Danbury-area school districts speak out against regionalization

February 22, 2019 GMT

When a school regionalization bill was first introduced in the Legislature earlier this year, many Danbury-area school officials suspected it wouldn’t gain traction.

Now that the proposal is headed to a public hearing, school board members and concerned residents are speaking out.

In a rare move, the Redding Board of Education, which is already part of a regional school district, has sent a letter to the state opposing Senate President Pro Tempore Martin M. Looney’s regionalization bill, which would impact towns with fewer than 40,000 residents.

The bill, SB 738, was introduced by as a way to find efficiencies and save money, but has raised concerns about reduced local control and logistical questions regarding transportation, salaries, and how costs will be split.

Some school districts also question what this will mean for investments districts have already made into their schools’ facilities and programs.

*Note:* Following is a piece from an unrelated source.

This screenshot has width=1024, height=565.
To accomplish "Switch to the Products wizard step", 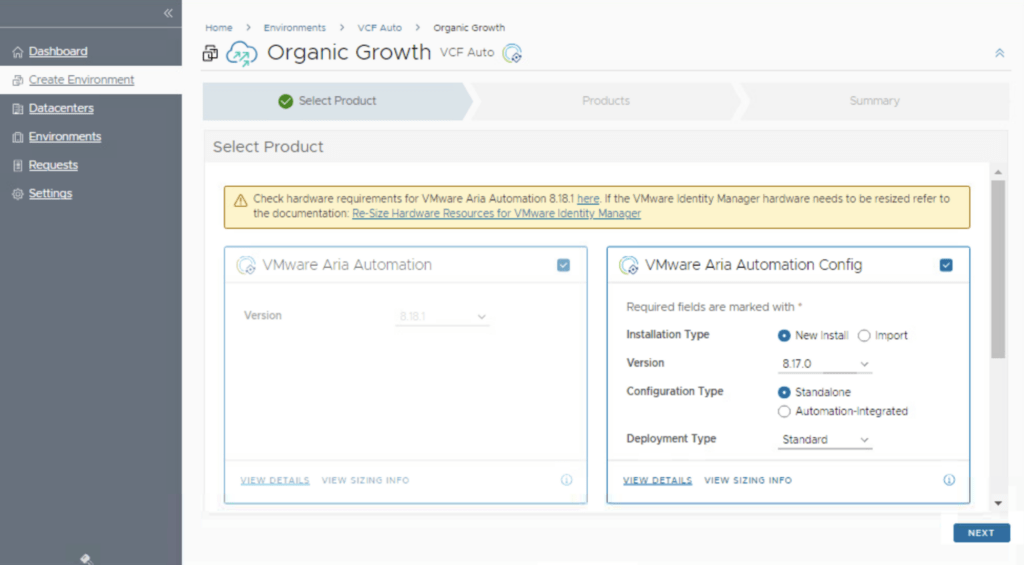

“We don’t think it does anyone any favors,” said Redding board member Christopher Parkin.

Forced partnerships

Only about 25, or roughly 15 percent, of the state’s 169 municipalities, have more than 40,000 residents.

There are two other broader regionalization proposals, including a bill that would impact towns with fewer than 2,000 students. Gov. Ned Lamont’s budget proposal also includes a plan that could reduce school money to small districts that didn’t regionalize certain services, like sharing a superintendent.

“I’m pleased we have a debate going on now with ways to save money, especially because many small districts have lost enrollment,” Looney said.

He said a small district that opts out of regionalizing would forgo state grants.

Redding is no stranger to regionalization. It already shares a central office and high school with Easton as Region 9.

The Easton, Redding and Region 9 boards have discussed the possibility of becoming one, but have faced several hurdles including separate contracts and pay scales for staff and 13 different bargaining units. Existing debt for the buildings and blending the curriculum and programs that currently represent the individual communities are also challenges.

Parkin said the bill doesn’t do anything to address existing problems of regional districts and said a better approach would be to start there.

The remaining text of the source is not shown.